Overview
- Manufacturer: Mercedes-Benz
- Production: 1991–1992

Layout
- Configuration: 180° Flat 12 engine
- Displacement: 3.5 L (214 cu in)
- Cylinder bore: 86 mm (3.4 in)
- Piston stroke: 50.1 mm (1.97 in)
- Valvetrain: 48-valve, DOHC, four-valves per cylinder

Combustion
- Fuel system: Fuel injection
- Oil system: Dry sump

Output
- Power output: 550–718 hp (410–535 kW)
- Torque output: 400 N⋅m (300 lb⋅ft)

= Mercedes-Benz M291 engine =

The Mercedes-Benz M291 engine is a 3.5-liter flat-12 racing engine, designed, developed and produced by Mercedes-Benz, for their Group C racing program. It was introduced in 1991, along with their new Mercedes-Benz C291 prototype race car chassis.

==Background==
The 1991 season marked the introduction of the FIA’s new, and controversial, 3.5-liter formula which replaced the highly successful Group C category that had been used in the World Sportscar Championship since 1982, though due to a small number of entries for the 3.5-liter formula heavily penalized Group C cars (which were subject to weight penalties and started behind the new-style C1 entries on the grid) were allowed to participate in the season's C2 category.

==Engine==
The primary feature of the new regulations was the use of a 3.5-liter naturally aspirated engine.
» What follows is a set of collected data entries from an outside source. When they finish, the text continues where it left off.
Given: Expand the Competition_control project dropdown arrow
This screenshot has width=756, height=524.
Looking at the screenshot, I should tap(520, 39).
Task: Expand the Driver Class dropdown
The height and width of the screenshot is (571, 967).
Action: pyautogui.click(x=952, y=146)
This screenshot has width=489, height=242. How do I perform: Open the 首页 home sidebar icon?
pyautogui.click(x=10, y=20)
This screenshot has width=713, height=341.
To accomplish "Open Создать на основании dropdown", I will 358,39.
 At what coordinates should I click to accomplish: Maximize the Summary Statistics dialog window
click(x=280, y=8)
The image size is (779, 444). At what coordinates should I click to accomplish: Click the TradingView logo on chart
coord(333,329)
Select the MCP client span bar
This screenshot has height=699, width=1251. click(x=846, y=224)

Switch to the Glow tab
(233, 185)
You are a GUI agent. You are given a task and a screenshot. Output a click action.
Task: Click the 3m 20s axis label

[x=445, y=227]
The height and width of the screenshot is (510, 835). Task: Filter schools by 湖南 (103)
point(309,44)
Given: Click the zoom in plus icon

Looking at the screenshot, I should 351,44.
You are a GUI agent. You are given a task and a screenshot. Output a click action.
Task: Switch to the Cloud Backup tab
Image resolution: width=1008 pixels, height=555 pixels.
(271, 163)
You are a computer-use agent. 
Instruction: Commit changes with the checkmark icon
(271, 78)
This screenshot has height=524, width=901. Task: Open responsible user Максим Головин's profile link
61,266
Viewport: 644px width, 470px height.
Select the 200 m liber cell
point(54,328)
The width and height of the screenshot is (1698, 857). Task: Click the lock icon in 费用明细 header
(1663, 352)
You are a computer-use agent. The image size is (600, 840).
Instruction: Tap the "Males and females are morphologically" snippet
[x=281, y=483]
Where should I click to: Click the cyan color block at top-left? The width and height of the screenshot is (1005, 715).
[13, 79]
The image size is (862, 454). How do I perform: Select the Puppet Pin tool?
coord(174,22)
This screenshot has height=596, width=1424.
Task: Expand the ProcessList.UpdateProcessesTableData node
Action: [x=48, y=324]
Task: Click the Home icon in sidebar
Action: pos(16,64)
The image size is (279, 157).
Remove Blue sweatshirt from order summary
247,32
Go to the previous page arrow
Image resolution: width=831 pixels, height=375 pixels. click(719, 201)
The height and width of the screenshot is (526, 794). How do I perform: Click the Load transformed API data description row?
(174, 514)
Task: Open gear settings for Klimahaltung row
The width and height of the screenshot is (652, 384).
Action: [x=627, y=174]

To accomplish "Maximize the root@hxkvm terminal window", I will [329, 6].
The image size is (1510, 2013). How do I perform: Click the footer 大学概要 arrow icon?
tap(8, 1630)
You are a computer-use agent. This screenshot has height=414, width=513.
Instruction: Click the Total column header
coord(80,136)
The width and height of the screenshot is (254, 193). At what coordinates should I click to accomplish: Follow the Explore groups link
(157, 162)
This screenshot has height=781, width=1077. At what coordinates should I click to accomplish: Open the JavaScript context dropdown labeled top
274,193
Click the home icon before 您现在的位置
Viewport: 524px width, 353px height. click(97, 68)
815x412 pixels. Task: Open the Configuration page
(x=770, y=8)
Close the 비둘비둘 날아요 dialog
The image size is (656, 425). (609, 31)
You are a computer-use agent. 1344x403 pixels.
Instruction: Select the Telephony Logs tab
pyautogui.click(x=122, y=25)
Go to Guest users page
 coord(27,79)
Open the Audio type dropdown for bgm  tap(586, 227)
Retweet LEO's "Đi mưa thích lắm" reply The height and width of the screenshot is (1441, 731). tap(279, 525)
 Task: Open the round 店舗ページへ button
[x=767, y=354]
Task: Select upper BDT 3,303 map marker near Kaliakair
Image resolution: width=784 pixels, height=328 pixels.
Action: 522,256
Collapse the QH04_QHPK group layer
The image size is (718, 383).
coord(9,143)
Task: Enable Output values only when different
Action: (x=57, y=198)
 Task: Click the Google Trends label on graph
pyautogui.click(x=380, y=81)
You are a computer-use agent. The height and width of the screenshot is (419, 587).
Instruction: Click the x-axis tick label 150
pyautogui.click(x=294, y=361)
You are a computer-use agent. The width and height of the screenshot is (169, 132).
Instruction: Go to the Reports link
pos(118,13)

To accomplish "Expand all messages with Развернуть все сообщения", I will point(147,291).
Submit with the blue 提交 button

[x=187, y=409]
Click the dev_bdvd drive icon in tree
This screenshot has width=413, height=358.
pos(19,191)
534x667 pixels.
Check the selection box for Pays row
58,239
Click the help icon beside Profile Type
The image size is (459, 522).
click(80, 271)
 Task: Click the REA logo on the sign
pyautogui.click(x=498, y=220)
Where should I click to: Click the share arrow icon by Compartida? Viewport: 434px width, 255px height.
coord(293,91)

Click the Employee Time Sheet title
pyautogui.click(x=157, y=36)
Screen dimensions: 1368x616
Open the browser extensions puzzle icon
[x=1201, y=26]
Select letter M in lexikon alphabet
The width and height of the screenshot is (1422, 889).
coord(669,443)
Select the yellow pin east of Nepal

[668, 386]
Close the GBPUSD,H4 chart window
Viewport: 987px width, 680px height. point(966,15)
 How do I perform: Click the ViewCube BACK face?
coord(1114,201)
This made it impossible for Mercedes-Benz to use the engines from its previous Group C cars. Also, to produce similar power to the Group C cars a 3.5-liter naturally aspirated engine had to be very high-revving and be constructed from different materials in order to rev highly.

As Jaguar was part of Ford since 1990, the XJR-14 could use the proven Ford-Cosworth HB engine from the Benetton B190B Formula One car (the engine regulations for the new 3.5-liter formula were identical to Formula One). Mercedes-Benz had to design an all-new purpose-built racing engine and its M-291 3.5 L Flat-12 unit was the result. The engine only produced about 550–600 bhp, compared to over 730 bhp produced by M119 5.0-liter V8 twin-turbo found in the C291's predecessor, the Sauber-Mercedes C11.